_Input rows_
(begin)

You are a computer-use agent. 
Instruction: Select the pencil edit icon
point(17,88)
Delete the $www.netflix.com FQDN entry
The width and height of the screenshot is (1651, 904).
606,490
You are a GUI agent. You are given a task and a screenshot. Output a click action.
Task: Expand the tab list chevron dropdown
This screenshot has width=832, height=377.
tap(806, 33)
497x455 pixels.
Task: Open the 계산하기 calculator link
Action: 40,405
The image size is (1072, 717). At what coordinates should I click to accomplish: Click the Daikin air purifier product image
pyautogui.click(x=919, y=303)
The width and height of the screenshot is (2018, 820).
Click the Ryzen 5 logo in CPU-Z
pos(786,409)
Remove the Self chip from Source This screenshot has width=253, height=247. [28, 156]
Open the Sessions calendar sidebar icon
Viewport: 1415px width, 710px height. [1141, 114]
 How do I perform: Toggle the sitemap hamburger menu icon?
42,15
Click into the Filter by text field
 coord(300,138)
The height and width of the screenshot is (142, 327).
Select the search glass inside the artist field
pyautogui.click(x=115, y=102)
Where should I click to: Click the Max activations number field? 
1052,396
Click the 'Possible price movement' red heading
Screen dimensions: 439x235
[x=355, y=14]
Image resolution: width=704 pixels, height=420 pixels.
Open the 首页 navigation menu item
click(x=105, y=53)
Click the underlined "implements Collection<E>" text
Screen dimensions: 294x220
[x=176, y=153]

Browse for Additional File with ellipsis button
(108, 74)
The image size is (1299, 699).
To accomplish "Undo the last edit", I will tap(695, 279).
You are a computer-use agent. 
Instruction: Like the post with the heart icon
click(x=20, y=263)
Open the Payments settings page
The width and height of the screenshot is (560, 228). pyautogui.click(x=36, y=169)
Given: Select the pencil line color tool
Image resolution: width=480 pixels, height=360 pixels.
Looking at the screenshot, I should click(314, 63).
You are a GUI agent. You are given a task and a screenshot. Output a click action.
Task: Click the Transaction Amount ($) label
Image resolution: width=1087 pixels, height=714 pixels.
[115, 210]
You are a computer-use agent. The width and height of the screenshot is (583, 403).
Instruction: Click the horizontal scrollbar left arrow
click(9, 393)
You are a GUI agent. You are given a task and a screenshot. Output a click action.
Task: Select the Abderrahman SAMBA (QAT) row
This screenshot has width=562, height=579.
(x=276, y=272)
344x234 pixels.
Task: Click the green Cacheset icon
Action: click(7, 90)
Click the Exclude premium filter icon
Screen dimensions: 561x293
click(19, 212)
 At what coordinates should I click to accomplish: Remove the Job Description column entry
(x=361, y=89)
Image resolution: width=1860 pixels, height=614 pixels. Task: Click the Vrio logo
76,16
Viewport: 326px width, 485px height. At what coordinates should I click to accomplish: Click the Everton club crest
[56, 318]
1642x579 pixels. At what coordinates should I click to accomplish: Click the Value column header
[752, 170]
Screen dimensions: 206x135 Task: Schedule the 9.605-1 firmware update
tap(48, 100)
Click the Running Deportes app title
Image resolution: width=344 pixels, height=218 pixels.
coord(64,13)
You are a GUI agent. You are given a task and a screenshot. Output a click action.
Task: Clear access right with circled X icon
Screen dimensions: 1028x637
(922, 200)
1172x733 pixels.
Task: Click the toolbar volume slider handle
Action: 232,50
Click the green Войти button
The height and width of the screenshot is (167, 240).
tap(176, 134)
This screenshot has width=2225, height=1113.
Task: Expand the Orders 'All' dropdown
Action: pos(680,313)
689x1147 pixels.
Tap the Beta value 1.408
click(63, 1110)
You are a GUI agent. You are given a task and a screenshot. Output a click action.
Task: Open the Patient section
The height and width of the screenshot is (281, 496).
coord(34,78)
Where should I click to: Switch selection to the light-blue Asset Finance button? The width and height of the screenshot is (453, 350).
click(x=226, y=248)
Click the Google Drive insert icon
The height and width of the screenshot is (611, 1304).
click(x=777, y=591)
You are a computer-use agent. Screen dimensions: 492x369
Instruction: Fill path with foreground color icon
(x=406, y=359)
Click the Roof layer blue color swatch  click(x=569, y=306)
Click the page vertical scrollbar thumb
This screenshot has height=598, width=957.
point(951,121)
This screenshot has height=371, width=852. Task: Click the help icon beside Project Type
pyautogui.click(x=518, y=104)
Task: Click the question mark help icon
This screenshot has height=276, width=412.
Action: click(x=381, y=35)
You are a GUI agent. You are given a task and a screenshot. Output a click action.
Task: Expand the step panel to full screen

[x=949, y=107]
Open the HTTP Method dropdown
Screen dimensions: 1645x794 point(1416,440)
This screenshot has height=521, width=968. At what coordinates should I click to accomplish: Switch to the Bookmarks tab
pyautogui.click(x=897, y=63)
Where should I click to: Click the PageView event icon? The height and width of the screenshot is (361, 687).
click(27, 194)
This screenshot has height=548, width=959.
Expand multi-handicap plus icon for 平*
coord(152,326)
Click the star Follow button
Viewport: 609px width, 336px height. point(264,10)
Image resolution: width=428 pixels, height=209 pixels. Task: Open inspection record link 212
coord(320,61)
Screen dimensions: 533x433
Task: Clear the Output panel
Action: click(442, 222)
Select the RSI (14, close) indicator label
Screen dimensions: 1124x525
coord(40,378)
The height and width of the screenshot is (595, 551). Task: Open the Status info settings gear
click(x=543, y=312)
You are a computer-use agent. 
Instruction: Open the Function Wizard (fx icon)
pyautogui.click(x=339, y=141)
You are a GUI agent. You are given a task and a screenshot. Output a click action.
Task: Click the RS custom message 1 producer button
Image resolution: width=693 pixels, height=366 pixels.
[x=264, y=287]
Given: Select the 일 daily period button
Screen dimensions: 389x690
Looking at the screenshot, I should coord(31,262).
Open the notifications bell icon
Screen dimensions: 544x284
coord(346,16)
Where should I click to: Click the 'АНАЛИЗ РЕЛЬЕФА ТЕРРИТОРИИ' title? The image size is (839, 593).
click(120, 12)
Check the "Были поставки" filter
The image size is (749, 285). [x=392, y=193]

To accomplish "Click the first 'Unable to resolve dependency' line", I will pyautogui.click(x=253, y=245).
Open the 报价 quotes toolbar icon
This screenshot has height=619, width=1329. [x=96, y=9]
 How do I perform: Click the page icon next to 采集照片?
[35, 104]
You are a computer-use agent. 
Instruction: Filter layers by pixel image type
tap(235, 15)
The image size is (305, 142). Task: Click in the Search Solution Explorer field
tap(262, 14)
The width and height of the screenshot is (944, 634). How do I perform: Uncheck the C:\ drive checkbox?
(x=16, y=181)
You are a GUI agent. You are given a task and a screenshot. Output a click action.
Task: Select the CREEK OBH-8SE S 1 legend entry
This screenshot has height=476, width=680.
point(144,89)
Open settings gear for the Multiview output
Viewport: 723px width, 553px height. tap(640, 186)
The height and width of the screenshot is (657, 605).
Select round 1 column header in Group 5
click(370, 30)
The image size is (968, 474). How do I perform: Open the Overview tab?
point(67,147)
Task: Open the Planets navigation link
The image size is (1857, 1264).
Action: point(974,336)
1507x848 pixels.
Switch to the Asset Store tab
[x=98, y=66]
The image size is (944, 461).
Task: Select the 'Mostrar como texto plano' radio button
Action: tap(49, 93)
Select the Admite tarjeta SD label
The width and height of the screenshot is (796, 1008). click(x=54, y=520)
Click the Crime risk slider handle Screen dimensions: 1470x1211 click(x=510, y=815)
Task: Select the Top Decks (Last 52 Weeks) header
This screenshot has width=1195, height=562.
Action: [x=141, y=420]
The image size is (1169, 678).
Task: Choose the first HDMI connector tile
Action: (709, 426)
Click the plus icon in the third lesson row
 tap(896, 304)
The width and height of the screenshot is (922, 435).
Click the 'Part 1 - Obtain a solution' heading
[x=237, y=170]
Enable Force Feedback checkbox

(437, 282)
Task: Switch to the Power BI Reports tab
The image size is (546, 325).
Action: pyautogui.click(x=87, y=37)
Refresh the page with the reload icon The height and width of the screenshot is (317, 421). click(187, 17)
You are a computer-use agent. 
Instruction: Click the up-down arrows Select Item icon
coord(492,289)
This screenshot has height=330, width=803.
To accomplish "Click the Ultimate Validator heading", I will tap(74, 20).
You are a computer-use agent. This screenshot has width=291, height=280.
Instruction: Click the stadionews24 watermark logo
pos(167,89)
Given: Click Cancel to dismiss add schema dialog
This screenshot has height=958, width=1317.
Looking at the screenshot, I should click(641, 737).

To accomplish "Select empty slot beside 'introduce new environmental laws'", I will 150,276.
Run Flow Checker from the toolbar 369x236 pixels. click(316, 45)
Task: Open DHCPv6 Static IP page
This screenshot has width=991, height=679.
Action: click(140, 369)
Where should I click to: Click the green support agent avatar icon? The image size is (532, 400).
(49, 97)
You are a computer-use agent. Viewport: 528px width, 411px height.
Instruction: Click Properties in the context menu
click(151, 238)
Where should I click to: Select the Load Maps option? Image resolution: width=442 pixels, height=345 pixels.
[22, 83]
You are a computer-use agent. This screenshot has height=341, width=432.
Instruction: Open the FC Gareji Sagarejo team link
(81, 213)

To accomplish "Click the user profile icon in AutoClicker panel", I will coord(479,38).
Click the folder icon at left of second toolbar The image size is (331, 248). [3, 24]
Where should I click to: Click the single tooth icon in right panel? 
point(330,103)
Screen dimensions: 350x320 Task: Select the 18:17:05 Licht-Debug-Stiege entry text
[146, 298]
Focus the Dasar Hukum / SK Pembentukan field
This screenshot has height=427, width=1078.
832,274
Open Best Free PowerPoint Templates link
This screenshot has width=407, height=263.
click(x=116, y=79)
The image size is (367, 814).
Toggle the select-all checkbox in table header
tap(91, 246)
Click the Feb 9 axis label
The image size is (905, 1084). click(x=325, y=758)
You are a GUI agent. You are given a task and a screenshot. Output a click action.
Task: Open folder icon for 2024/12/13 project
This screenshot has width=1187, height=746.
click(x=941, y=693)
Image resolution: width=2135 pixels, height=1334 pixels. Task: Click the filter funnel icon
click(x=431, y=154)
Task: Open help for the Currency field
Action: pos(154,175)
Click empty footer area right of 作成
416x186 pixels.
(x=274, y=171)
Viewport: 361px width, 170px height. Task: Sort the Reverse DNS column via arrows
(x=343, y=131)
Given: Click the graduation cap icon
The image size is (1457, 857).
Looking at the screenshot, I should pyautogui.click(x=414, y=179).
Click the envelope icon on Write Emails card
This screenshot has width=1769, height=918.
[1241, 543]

(end)

_What to work on_
Convert the lines into a Markdown table with the columns Row and Line, numbering each row and leaving out blank lines. Start with the line that contains "Given: Click the graduation cap icon" and continue through the end of the records.

_Solution to the exercise_
| Row | Line |
|---|---|
| 1 | Given: Click the graduation cap icon |
| 2 | The image size is (1457, 857). |
| 3 | Looking at the screenshot, I should pyautogui.click(x=414, y=179). |
| 4 | Click the envelope icon on Write Emails card |
| 5 | This screenshot has width=1769, height=918. |
| 6 | [1241, 543] |